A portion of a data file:
————
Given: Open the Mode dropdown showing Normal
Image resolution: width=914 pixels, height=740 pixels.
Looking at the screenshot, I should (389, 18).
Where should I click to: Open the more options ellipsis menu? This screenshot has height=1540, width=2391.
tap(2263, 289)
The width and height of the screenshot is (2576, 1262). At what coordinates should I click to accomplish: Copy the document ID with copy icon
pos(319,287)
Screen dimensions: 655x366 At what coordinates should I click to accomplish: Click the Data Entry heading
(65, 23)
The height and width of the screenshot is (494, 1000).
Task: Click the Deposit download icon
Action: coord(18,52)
————
• _Task directions_: Duplicate the data above line for line, leaving every character unchanged.

• _Exercise result_:
Given: Open the Mode dropdown showing Normal
Image resolution: width=914 pixels, height=740 pixels.
Looking at the screenshot, I should (389, 18).
Where should I click to: Open the more options ellipsis menu? This screenshot has height=1540, width=2391.
tap(2263, 289)
The width and height of the screenshot is (2576, 1262). At what coordinates should I click to accomplish: Copy the document ID with copy icon
pos(319,287)
Screen dimensions: 655x366 At what coordinates should I click to accomplish: Click the Data Entry heading
(65, 23)
The height and width of the screenshot is (494, 1000).
Task: Click the Deposit download icon
Action: coord(18,52)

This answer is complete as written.